◆ What to do:
Below are some records; copy each line in them that contains "agent".

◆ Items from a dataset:

--- START ---

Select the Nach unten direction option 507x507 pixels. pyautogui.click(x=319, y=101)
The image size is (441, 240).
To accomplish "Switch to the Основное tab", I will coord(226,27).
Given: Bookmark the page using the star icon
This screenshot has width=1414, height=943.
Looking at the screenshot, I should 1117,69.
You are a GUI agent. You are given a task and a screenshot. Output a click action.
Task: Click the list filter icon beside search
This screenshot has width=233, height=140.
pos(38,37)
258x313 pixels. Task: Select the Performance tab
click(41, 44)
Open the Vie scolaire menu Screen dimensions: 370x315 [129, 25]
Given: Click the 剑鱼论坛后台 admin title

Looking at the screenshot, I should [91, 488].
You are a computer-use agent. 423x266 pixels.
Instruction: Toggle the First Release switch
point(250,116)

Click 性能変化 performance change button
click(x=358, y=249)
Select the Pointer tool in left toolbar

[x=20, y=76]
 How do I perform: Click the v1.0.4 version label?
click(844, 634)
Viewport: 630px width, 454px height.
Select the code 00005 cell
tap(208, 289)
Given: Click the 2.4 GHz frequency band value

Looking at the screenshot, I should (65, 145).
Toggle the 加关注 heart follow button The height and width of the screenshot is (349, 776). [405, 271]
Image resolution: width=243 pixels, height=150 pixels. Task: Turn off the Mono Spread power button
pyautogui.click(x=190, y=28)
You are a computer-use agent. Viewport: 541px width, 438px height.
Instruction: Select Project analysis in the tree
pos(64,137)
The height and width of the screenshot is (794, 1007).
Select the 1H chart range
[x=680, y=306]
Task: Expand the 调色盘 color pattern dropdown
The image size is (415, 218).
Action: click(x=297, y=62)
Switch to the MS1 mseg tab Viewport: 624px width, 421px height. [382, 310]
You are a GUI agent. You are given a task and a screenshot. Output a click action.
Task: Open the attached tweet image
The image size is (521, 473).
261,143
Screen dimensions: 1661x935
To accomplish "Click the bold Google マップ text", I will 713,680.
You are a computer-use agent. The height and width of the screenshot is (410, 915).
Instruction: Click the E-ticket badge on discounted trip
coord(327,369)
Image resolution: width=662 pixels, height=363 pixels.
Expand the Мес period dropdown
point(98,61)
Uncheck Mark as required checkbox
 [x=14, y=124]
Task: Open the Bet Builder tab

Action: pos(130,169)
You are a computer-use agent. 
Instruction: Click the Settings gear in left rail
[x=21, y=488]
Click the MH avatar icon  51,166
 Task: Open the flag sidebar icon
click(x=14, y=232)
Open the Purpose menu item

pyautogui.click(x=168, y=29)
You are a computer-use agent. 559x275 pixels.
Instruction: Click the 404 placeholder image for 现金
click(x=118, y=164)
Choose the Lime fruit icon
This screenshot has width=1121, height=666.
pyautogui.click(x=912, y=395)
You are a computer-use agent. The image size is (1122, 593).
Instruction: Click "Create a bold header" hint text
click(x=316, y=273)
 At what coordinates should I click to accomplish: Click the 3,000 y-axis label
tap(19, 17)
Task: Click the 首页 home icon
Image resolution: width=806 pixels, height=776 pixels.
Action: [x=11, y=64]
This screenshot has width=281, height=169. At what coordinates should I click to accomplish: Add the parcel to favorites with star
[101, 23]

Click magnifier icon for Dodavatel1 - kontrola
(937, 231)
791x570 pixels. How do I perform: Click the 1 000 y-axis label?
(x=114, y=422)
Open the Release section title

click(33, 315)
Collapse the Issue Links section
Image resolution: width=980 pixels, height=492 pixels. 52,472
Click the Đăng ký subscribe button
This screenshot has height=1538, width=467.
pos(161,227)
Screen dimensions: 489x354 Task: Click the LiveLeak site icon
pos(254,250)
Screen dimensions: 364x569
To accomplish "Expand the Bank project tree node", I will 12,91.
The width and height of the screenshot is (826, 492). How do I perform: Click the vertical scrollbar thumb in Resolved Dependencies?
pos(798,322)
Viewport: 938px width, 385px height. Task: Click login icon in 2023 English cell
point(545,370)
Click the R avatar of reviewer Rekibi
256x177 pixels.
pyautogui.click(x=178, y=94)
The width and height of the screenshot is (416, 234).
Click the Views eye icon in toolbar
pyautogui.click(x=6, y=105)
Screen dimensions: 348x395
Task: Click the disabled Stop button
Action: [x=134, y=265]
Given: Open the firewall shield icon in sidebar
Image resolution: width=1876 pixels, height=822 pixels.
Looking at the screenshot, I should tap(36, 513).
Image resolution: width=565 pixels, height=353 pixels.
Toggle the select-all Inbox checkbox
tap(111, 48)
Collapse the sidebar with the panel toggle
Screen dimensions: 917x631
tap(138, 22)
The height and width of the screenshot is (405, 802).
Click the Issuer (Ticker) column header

--- END ---

◆ Solution:
You are a GUI agent. You are given a task and a screenshot. Output a click action.
You are a computer-use agent. 423x266 pixels.
You are a computer-use agent. Viewport: 541px width, 438px height.
You are a GUI agent. You are given a task and a screenshot. Output a click action.
You are a computer-use agent. The height and width of the screenshot is (410, 915).
You are a computer-use agent. 
You are a computer-use agent. 559x275 pixels.
You are a computer-use agent. The image size is (1122, 593).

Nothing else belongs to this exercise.